Ce faisant, elle ne crée pas un nouveau droit à l’oubli. De manière assez subtile, elle ramène la problématique de l’obtention de l’oubli à la résolution d’un conflit d’intérêts divers qui nécessairement s’entrechoquent (liberté de la vie privée, liberté à l’information des internautes, liberté d’entreprendre des fournisseurs de services, liberté d’expression etc.). (dans ma main gauche je mets l’intérêt de la personne qui effectue de traitement ; dans ma main droite je mets l’intérêt de la personne concernée et ses droits fondamentaux ; je regarde ensuite de quel côté ça penche).

Il découle de cela un certain nombre de choses :

·         dans cette optique, le droit à l’oubli n’est pas une prérogative autonome et absolue attachée à la personnalité. Il s’agit de la mise en œuvre d’un principe de liberté encadrée par la loi sur les données à caractère personnel.  ;

·         seules les « personnes concernées »  sont visées. Dans la plupart des pays, cela exclut les personnes morales, associations, etc.

·         le test de proportionnalité ne sera pas nécessairement le même selon la personne qui traite l’information. Un moteur de recherche n’est pas un site de presse. La Cour considère cependant, dans le contexte des moteurs de recherche, que les droits de la personne concernée par les données prévalent en principe, tant sur les intérêts de l’exploitant du moteur de recherche que sur l’intérêt du public à trouver l’information, sauf circonstances particulières. Cette affirmation semble cependant critiquable en dehors de toute prise en compte du contexte de l’opposition des libertés et intérêts en cause.
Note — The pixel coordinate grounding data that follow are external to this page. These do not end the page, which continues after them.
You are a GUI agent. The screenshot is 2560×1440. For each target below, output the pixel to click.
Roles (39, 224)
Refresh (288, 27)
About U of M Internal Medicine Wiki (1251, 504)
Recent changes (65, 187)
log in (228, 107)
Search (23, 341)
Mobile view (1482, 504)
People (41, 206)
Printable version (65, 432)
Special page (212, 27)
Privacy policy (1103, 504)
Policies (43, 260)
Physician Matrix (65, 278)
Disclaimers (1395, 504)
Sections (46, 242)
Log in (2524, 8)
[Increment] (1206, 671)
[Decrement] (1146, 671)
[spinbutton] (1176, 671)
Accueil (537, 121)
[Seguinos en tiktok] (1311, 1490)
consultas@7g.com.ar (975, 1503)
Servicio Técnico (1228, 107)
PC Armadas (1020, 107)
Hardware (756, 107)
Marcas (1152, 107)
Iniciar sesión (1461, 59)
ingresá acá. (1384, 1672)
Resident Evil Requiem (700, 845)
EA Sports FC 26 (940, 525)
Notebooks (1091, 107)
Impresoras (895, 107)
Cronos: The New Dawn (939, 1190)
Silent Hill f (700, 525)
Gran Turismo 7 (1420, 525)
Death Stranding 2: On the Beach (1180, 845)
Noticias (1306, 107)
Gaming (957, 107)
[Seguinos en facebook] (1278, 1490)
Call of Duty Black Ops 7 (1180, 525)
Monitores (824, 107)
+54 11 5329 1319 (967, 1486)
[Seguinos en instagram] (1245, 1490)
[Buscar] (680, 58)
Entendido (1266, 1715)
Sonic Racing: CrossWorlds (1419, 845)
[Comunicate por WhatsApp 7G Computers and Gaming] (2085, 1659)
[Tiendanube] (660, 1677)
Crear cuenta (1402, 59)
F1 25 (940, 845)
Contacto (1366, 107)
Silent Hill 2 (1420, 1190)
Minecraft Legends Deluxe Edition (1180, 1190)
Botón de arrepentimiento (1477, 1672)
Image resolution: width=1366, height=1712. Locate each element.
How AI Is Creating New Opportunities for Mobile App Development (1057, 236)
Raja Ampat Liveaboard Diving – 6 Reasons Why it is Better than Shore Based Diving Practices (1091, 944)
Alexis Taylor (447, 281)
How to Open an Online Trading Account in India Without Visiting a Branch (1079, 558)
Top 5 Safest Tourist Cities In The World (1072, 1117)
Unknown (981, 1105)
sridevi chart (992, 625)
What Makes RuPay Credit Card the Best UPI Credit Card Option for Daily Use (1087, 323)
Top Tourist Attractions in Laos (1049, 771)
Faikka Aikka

·         Il en résulte qu’a priori,  les liens vers des pages web contenant les informations litigieuses doivent être supprimés de cette liste de résultats, à moins qu’il existe des raisons particulières, telles que le rôle joué par cette personne dans la vie publique, justifiant un intérêt prépondérant du public à avoir, dans le cadre d’une telle recherche, accès à ces informations. La Cour pourrait très bien assouplir sa position pour d’autres intervenants, tel les organes de presse ;

·         Les prestataires de service, et les moteurs de recherche en particulier, seront en première ligne pour juger de la pertinence du test de proportionnalité.  Cela implique des procédures de traitement des demandes des internautes, le cas échéant, spécifiques à chaque législation nationale. Ces intermédiaires devront se prononcer sur un débat relatif au contenu de l’information éditée par des tiers pour en constater, le cas échéant, la contrariété avec la législation sur la protection des données. Ce qui les entraîne très loin de la neutralité qui, a priori, est l’apanage des intermédiaires sur l’internet et conditionne leur exonération de responsabilité prévue par la directive e-commerce 2000/31/CE . Et comporte ainsi le risque d’impliquer leur responsabilité au cas où ils évaluent mal la situation du demandeur à l’oubli… Est-ce vraiment leur rôle ?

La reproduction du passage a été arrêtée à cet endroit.